Un fleuve vital pour les prochaines décennies
Cette dimension écologique se retrouve renforcée par un autre avantage du Rhin : alimenter les forêts alluviales, très importantes pour garder de la fraîcheur. Laurent Schmitt développe : « On a besoin de ces forêts alluviales, qui sont des bioclimatiseurs très efficaces et gratuits. En effet, une forêt bien alimentée en eau, pendant tout l’été, va extrêmement bien fonctionner. Elle va évapotranspirer tranquillement, permettant la photosynthèse et la fraîcheur ».
Des données très importantes dans une époque où les périodes de canicule ont tendance à s’amplifier. En effet, selon Laurent Schmitt, l’écart thermique maximal en période de canicule entre le centre-ville et une forêt alluviale peut aller jusqu’à 10°C. Une donnée que l’on retrouve également à Strasbourg, avec des différences importantes entre les places les plus minérales et celles entourées d’eau.

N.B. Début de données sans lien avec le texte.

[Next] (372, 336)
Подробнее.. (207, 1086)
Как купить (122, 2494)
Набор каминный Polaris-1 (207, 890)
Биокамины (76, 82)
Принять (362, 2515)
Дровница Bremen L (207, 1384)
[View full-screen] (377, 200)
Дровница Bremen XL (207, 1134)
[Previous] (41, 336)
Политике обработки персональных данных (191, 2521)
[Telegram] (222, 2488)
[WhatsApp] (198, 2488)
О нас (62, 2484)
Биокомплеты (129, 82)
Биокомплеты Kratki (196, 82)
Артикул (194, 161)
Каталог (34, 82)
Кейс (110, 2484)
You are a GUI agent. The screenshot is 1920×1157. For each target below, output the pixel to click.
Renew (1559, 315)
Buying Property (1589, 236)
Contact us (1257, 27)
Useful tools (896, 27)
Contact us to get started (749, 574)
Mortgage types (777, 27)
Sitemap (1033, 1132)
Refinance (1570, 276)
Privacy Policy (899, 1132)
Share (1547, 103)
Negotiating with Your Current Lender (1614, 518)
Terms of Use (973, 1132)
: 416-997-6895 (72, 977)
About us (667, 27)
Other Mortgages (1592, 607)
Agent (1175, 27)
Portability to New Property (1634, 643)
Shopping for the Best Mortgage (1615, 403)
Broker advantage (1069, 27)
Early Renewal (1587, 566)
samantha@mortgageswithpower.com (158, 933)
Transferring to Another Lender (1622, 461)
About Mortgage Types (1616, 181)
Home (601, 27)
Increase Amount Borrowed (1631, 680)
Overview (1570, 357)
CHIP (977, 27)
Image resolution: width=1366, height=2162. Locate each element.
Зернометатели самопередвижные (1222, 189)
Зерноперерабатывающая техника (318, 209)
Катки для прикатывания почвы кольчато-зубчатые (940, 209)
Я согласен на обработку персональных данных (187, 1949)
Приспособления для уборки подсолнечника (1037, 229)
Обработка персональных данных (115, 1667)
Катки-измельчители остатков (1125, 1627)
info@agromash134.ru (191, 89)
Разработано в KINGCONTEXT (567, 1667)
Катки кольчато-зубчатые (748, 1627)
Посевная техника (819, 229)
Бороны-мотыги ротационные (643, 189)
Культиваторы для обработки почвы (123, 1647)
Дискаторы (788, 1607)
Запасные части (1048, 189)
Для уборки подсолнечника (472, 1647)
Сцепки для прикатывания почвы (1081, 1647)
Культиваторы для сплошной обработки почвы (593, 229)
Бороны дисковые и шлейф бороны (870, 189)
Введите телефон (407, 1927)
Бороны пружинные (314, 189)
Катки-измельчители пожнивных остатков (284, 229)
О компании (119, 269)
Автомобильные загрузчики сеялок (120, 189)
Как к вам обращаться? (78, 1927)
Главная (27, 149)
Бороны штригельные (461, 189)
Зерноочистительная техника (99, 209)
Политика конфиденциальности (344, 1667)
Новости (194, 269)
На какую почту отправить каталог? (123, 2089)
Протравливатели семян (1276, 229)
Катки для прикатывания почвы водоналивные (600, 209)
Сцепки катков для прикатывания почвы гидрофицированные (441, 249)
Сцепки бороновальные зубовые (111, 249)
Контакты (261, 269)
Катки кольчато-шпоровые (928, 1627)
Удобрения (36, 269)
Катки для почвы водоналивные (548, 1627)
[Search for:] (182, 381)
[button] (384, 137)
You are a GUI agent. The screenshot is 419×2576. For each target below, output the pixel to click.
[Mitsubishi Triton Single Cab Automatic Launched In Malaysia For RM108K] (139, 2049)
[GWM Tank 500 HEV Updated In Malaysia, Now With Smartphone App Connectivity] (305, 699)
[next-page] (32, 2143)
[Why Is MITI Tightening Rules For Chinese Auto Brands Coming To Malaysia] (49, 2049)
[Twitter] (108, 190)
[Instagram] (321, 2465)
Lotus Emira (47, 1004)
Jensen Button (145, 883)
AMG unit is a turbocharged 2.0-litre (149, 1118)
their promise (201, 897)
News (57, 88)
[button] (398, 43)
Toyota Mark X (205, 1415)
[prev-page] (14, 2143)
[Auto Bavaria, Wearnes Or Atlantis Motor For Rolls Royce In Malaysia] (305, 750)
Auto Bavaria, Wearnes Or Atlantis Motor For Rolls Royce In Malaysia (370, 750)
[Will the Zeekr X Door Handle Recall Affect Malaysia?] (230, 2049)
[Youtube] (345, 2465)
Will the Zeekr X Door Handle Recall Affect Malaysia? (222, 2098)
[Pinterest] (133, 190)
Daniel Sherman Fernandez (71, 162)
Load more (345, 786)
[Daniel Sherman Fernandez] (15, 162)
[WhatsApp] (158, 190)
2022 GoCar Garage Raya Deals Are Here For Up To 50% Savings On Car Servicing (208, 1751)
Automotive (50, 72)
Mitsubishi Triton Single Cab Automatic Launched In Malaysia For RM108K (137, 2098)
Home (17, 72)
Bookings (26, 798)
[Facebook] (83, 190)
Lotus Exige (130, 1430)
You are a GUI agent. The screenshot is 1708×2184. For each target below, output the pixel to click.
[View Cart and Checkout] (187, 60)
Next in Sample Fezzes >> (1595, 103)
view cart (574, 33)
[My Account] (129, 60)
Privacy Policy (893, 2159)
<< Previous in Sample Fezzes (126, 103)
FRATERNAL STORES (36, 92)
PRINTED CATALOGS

Une réalité qui affecte également les poissons et les plantes : « Les poissons, invertébrés et plantes vont trouver refuge dans des zones de sources phréatiques froides, autour de 11/12°, dans les bras latéraux du Rhin ».
« Il y a encore des poissons, mais beaucoup moins qu’avant » : le Rhin a perdu ses branchies
Sans ces zones, moins de poissons. Un phénomène qui tend à s’accélérer au fur et à mesure des années. Alors que le Rhin représente une « diversité d’habitat absolument exceptionnelle » pour nos amies à branchies, de moins en moins remontent désormais notre fleuve. Pour savoir cela, les auteurs ont exploité les données de remontée des poissons dans les passes à poissons de l’aval vers l’amont du Rhin. Résultat ? « On a beaucoup perdu en abondance ».
Laurent Schmitt développe : « Une centaine de saumons remontent le Rhin, alors qu’à l’époque du Rhin sauvage c’était davantage autour de 1 million de saumons ». Une vraie blessure pour un fleuve qui était tout simplement le plus grand fleuve au monde à saumon atlantique. Désormais, la souche naturelle du saumon du Rhin a disparu, éradiquée par la pollution excessive dans les années 60. Les saumons qui traversent le fleuve sont alors issus de la souche de la Loire. Enfin, d’autres espèces ont disparu, comme l’esturgeon.
« On a quand même beaucoup perdu » : que faire pour améliorer la situation ?
Désormais, que faire ? Le Rhin a perdu de ses réserves naturelles et une partie de sa capacité à inonder les plaines alluviales. Pourtant, il ne faut pas perdre espoir et c’est en ce sens que Laurent Schmitt et Roland Carbiener ont décidé de publier ce livre. La premier explique : « L’ouvrage est une ode à la vie du fleuve, mais c’est aussi un plaidoyer vibrant et engagé et étayé scientifiquement pour recouvrer autant que possible la biodiversité du fleuve avec la contrainte de la canalisation ».
À court et moyen-terme, des solutions existent. La plus importante ? Restaurer autant que possible ce qui peut l’être. Et pour cela, le livre peut-être utile selon Laurent Schmitt : « Avec ce livre, on souhaite informer les gens sur le besoin de restaurer le fonctionnement du fleuve. Il faut que la population soit en phase avec ces projets-là, qui sont des projets de territoire qui doivent aussi entraîner avec eux les parties prenantes ».
Informer, faire prendre conscience, pour ensuite agir. Pour retrouver un Rhin plus vivant, plus sauvage et plus en phase avec la magnifique biodiversité de notre région.